Freud believed narcissism , the preoccupation with oneself as an object of love, is to some extent a normal phenomenon during adolescence. Teenagers begin to concern themselves with their appearance as much as girls do, as both sexes begin to be particularly vulnerable to appeals to their vanity or threats to their private fantasy of what they wish to be like. This period of narcissism leads into a period of normal homosexual interest when the drive for the love object outside the individual’s own self becomes more powerful.
Dreams
When Freud was asked how a person could become a psychologist he would reply -
‘By studying one’s own dreams.’
Freud believed dreams were very sexual and all about repression and metaphors. For instance knives, daggers, resolvers, could be penis metaphors; bottles, rooms, doors, gates, mussels all could could be vagina metaphors. Furthermore, flying, climbing, ladders, staircases, mounting horses could be symbols for sex. There could be many forbidden wishes of an individual that come clear in dreams, and dreams may be censored particularly if dreamer is lucid.
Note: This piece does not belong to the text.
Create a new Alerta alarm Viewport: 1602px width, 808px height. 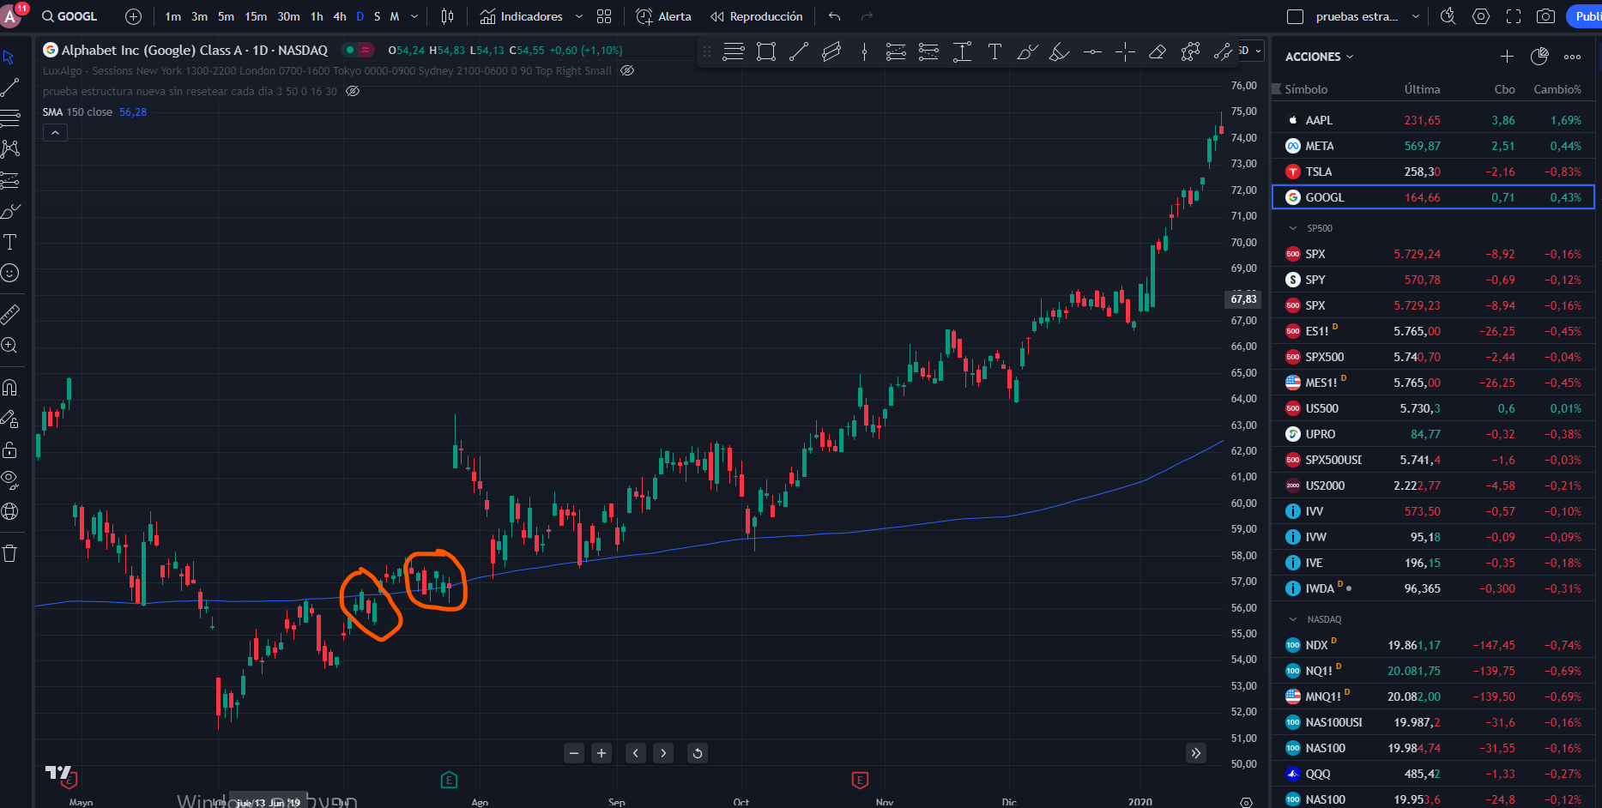click(663, 16)
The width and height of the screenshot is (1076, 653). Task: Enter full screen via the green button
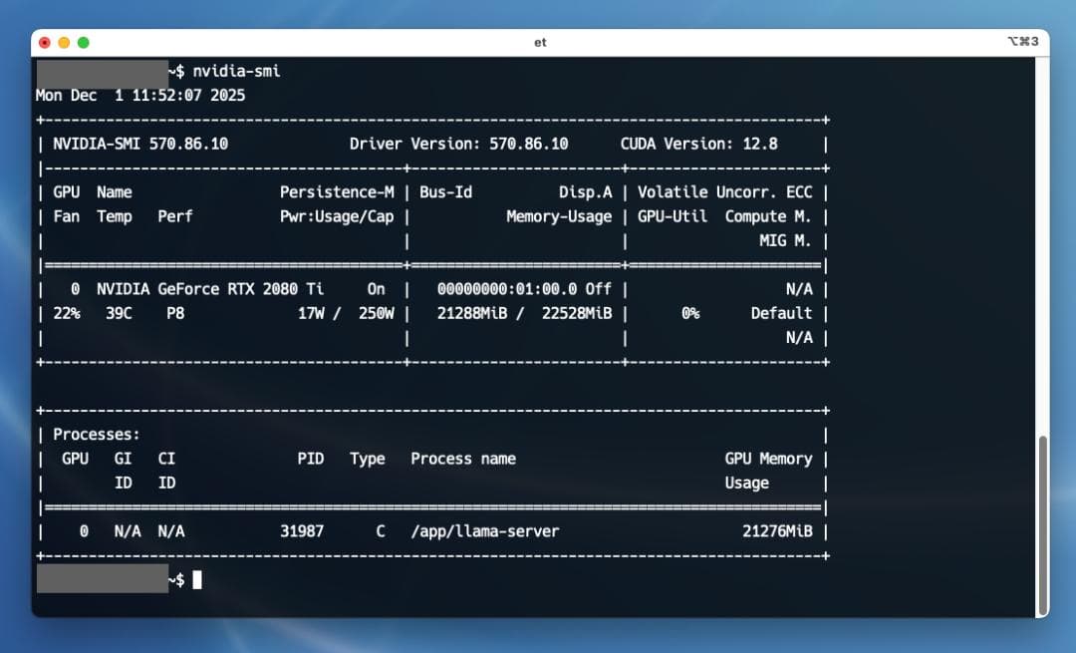(x=84, y=42)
Freud saw dreams as coded puzzles. However, I feel he underestimate that are stories and feeling feelings as much as symbols and repressions. He did however state that the part of the dream wrestled from forgetfulness could be most important – since, it might even lie on the shortest path to the solution of the dream and therefore, was exposed to the most resistance. Thus, he advised people to remember details and stretch the memory hard when you wake, and then to write down dreams.
Religion
Freud treated the idea of and the fact of religious beliefs as no more than projections of the child's relationship to his father made in response to the wider stresses and threats of human existence against which no human father could be expected to protect his son from. He believed abandoned faith survives as superstition whilst theories given up by science mostly still survive in popular beliefs. Neuroses he said is both socially disapproved and related to private sexual anguish. Taboo is socially approved and is related to public social prohibition. For Freud therefore, religion was the survival of tribal neurosis.